Collected data entries
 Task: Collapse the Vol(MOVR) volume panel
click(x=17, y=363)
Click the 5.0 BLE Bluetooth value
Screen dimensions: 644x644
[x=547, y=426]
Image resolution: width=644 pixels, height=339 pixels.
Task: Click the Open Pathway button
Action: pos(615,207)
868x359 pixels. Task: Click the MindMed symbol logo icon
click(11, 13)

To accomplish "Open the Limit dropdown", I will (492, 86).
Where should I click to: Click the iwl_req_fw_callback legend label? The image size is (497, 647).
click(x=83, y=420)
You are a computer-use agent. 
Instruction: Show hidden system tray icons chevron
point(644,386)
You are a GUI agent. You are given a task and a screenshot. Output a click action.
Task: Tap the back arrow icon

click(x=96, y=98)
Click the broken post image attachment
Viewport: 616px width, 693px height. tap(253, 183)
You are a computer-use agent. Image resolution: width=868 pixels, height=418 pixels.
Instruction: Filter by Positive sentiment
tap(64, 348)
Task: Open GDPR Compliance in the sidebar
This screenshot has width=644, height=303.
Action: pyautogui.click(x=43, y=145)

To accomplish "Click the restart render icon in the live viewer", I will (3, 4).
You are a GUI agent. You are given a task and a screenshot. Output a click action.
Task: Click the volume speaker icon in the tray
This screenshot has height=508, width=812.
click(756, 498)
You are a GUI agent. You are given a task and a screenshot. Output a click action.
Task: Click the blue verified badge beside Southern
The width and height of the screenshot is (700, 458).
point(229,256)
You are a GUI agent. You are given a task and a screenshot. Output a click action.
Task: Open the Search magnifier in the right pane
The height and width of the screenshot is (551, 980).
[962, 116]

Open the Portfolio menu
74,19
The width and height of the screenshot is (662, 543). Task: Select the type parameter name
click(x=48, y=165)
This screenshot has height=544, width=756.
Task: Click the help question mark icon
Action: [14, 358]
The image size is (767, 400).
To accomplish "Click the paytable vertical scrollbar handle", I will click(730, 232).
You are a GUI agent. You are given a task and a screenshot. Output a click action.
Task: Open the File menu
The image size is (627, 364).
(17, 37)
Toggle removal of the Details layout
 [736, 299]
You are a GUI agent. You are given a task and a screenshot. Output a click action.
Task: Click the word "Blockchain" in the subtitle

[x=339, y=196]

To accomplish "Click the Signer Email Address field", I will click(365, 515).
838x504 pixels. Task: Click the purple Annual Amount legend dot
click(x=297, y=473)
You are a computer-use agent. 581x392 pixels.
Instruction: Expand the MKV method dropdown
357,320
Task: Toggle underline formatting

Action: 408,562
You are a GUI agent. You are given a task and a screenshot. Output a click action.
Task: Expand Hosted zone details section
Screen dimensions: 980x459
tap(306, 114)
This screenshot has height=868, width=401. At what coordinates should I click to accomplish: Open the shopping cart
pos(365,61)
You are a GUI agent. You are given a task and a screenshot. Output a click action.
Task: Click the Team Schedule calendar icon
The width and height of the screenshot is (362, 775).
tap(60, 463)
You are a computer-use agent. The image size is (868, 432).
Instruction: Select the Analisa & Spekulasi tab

● **Work to be completed**
Retype only the lines above between the line with "Instruction: Filter by Positive sentiment" and the line with "Task: Click the volume", counting those two lines as well, and keep every character as it is.

● **Expected answer**
Instruction: Filter by Positive sentiment
tap(64, 348)
Task: Open GDPR Compliance in the sidebar
This screenshot has width=644, height=303.
Action: pyautogui.click(x=43, y=145)

To accomplish "Click the restart render icon in the live viewer", I will (3, 4).
You are a GUI agent. You are given a task and a screenshot. Output a click action.
Task: Click the volume speaker icon in the tray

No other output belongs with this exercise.